** start Supplied material **

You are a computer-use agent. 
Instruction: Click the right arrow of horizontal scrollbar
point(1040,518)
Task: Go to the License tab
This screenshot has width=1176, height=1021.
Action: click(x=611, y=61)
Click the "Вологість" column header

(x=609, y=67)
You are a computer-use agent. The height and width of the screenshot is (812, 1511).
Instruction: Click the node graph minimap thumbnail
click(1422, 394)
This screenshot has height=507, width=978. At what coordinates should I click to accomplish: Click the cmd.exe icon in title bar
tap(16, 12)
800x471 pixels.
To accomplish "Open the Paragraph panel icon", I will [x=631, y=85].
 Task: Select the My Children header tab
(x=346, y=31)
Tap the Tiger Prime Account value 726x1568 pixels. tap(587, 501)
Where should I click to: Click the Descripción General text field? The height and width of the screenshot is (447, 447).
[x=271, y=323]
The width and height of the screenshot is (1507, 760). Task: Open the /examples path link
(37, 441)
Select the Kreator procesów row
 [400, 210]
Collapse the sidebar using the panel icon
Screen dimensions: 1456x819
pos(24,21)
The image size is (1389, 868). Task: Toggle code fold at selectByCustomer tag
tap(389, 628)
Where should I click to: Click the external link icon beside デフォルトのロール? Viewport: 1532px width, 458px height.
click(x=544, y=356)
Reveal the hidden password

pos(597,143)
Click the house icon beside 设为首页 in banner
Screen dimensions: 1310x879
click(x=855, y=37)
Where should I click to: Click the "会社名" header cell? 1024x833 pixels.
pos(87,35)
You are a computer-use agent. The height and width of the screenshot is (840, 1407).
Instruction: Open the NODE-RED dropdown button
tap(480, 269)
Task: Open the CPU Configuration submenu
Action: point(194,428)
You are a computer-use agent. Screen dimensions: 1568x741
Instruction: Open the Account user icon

** end Supplied material **

__What you need to do__. Please copy out the records from the very start through the line with "pos(597,143)", both included, and scale the coordinates in the answers by 1.5, rounding each to a whole number with halves going up. Keep the lines in their order and leave every number in the requests unchanged.

__Task output__.
You are a computer-use agent. 
Instruction: Click the right arrow of horizontal scrollbar
point(1560,777)
Task: Go to the License tab
This screenshot has width=1176, height=1021.
Action: click(x=917, y=92)
Click the "Вологість" column header

(x=914, y=101)
You are a computer-use agent. The height and width of the screenshot is (812, 1511).
Instruction: Click the node graph minimap thumbnail
click(2133, 591)
This screenshot has height=507, width=978. At what coordinates should I click to accomplish: Click the cmd.exe icon in title bar
tap(24, 18)
800x471 pixels.
To accomplish "Open the Paragraph panel icon", I will [x=947, y=128].
 Task: Select the My Children header tab
(x=519, y=47)
Tap the Tiger Prime Account value 726x1568 pixels. tap(881, 752)
Where should I click to: Click the Descripción General text field? The height and width of the screenshot is (447, 447).
[x=407, y=485]
The width and height of the screenshot is (1507, 760). Task: Open the /examples path link
(56, 662)
Select the Kreator procesów row
 [600, 315]
Collapse the sidebar using the panel icon
Screen dimensions: 1456x819
pos(36,32)
The image size is (1389, 868). Task: Toggle code fold at selectByCustomer tag
tap(584, 942)
Where should I click to: Click the external link icon beside デフォルトのロール? Viewport: 1532px width, 458px height.
click(x=816, y=534)
Reveal the hidden password

pos(896,215)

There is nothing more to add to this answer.